Bowman has followed two of NASCAR’s biggest superstars, first taking the wheel of the No. 88 after Dale Earnhardt Jr. retired and made the move to the 48 this season.

 

He’s tried to escape their large shadows by doing things his own way — though after early struggles in his career at Dover, he texted Johnson for tips that he followed to this day.

 

Bowman and crew chief Greg Ives put their spin into the game plan and flawless pit road execution help the 48 win this season for the first time since April at Richmond. Bowman joined Martin Truex Jr. as the only driver this season with multiple victories.

 

Joey Logano of Joe Gibbs Racing was the best of the rest in fifth.

 

A year after fans were not allowed to attend and Dover held two Cup races on the same weekend, a sellout crowd of 20,000 fans was announced at the Monster Mile and they were ready to bust loose.

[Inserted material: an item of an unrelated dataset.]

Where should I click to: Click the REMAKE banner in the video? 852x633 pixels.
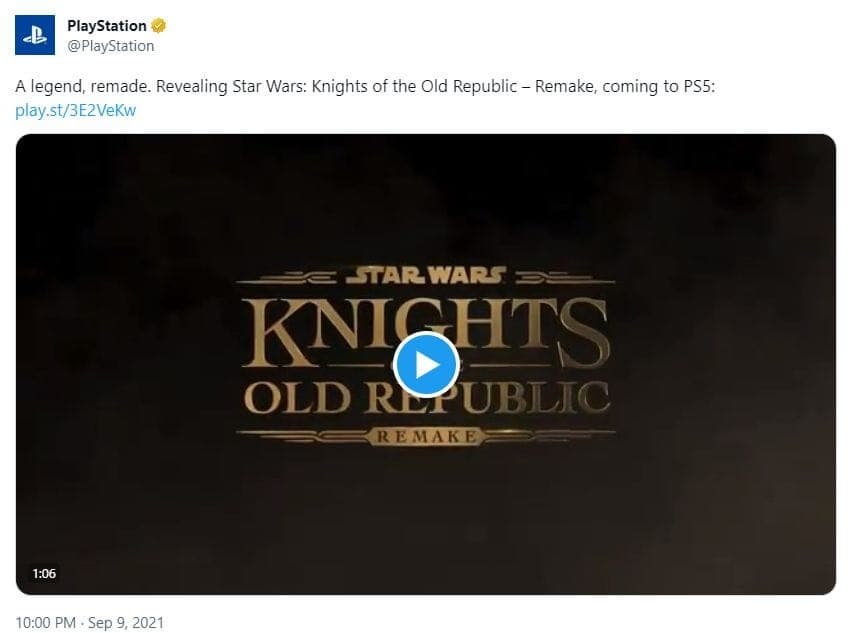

Going mostly maskless — though Miles the Monster wore his — fans formed a deep line at the Chase Elliott souvenir hauler inside the fan zone. Dover also partnered with the Delaware Division of Public Health and about 100 fans received the one-shot Johnson & Johnson coronavirus vaccine on Sunday and another 50 or so did the same a day earlier during the Xfinity race.

 

Aric Almirola’s woeful season continued at Dover when his No. 10 Ford slammed into the wall with less than 100 laps left in the race. Almirola crashed out for the second straight week and the Stewart-Haas Racing driver has only one top-10 finish in 2021.

 

Dover wrapped its only NASCAR weekend of the season. The track traditionally held two NASCAR weekends but moved one race date to Nashville Superspeedway. Nashville will have a Cup race on June 20. The 1.33-mile concrete track was built in 2001 by Dover Motorsports and hosted NASCAR and IndyCar events until 2011. Nashville Superspeedway held Xfinity and Truck events, as well as IndyCar races from 2001 until 2011. Dover hosted one race weekend in 1969 and 1970 and then held two races every season from 1971 to 2020.

 

NASCAR heads to Texas and the Circuit of the Americas for a road course race. COTA joined Indianapolis and Road America in rural Wisconsin as new road course events on a 2021 schedule that already included Sonoma Raceway, Watkins Glen and the Charlotte Roval.